◆ Work request: Examine each line of the data. Copy those that contain the string "logo".

◆ Exercise data:
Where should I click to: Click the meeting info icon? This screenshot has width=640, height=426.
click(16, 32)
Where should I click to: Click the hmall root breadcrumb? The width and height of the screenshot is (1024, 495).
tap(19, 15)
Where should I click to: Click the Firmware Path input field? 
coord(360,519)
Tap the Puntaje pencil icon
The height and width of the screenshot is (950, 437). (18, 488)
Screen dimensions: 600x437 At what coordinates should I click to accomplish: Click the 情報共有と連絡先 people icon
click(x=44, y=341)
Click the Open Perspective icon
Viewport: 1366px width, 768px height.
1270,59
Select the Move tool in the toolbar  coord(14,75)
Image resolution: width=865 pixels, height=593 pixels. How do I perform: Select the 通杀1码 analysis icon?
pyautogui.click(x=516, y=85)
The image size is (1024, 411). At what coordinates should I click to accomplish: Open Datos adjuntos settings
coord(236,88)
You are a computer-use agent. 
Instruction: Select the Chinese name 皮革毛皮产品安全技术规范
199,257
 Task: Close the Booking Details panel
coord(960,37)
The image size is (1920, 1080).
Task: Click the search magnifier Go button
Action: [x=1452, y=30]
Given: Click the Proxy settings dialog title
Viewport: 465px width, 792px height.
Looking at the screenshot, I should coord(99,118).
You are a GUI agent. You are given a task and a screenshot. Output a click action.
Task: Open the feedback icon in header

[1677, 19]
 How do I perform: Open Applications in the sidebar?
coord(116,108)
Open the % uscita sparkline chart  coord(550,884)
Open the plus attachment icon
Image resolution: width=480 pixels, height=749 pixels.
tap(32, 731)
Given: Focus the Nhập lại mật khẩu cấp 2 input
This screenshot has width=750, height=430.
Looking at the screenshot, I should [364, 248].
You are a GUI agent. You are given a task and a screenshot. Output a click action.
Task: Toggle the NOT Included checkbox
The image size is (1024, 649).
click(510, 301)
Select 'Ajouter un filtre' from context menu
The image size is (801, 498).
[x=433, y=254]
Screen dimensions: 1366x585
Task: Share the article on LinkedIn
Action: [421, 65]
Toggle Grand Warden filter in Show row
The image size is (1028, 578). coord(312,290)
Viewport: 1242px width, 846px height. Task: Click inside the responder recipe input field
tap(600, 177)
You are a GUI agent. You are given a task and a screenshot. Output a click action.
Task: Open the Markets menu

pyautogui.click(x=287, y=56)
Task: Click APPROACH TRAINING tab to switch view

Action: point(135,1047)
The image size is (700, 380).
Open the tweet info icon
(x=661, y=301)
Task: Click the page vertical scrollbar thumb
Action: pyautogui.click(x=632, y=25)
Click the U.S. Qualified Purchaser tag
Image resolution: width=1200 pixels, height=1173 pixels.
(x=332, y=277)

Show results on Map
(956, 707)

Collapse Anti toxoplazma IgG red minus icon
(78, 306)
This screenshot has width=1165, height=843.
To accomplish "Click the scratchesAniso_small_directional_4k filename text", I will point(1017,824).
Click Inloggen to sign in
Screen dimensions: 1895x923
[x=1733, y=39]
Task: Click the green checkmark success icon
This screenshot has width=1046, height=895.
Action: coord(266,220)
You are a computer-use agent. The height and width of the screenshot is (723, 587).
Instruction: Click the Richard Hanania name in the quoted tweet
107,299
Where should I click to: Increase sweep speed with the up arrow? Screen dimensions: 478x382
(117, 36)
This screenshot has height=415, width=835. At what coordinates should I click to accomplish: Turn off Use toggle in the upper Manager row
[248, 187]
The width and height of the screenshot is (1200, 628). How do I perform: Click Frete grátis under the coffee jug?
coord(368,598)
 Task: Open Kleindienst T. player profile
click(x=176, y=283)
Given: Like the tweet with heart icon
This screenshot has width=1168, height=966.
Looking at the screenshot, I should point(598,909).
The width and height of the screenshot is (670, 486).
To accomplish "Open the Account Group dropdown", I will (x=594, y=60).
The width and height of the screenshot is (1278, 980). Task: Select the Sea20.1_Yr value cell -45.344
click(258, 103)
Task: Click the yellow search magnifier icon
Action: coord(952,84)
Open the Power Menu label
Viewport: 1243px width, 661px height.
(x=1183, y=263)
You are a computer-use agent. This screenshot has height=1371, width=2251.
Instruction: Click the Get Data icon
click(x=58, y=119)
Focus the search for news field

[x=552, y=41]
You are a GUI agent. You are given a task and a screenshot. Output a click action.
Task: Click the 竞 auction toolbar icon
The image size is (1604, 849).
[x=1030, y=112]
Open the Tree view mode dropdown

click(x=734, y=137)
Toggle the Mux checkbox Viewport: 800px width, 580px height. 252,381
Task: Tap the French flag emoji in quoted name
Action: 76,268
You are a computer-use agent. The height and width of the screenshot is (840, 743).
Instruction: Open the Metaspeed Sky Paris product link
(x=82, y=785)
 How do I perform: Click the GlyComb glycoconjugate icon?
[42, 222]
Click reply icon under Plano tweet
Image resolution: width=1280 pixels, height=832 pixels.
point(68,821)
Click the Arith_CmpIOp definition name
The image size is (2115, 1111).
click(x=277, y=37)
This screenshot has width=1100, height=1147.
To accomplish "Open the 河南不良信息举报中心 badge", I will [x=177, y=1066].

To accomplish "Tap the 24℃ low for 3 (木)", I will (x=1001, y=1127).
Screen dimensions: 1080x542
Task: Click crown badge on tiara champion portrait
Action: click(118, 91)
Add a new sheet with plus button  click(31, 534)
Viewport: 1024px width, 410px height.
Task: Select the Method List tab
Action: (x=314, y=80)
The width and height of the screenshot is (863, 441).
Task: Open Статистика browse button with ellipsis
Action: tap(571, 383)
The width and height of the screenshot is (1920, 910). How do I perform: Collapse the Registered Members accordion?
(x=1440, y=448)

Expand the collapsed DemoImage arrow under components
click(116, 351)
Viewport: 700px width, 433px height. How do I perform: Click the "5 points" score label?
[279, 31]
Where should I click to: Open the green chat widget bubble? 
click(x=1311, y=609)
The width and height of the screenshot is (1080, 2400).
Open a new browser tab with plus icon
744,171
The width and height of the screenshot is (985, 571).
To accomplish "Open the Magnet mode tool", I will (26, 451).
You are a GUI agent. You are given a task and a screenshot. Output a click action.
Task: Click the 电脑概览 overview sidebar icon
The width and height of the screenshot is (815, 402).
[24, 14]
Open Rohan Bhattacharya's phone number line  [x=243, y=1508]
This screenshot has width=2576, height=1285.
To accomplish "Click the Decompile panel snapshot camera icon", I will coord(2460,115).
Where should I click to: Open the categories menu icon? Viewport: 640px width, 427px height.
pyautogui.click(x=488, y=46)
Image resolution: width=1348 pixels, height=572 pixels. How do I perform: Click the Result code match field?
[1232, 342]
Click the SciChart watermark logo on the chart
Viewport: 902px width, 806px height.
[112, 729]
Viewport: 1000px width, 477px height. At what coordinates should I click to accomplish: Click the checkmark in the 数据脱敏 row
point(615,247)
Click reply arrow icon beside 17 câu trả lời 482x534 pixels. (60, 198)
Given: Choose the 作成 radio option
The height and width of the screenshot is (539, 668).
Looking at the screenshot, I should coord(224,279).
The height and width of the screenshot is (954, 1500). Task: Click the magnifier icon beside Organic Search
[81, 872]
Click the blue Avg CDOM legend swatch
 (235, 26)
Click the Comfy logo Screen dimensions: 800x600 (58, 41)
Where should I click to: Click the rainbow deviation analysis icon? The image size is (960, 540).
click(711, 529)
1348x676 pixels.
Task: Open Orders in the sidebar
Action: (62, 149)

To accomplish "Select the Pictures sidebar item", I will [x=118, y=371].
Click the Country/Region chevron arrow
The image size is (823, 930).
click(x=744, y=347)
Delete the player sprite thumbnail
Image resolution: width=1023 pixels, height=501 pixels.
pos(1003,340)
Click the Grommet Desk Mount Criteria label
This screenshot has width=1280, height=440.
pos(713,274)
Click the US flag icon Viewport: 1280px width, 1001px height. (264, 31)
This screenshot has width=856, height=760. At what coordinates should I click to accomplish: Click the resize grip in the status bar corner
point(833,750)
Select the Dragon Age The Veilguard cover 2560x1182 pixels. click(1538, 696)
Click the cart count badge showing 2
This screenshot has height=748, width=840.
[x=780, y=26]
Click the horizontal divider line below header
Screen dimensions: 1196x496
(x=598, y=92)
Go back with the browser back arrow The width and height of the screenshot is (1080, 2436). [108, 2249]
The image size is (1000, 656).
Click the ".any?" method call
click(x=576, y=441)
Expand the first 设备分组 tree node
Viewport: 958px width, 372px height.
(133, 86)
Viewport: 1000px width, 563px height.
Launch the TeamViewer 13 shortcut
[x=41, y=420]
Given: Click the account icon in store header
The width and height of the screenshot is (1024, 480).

◆ Problem solution:
Click the SciChart watermark logo on the chart
Click the Comfy logo Screen dimensions: 800x600 (58, 41)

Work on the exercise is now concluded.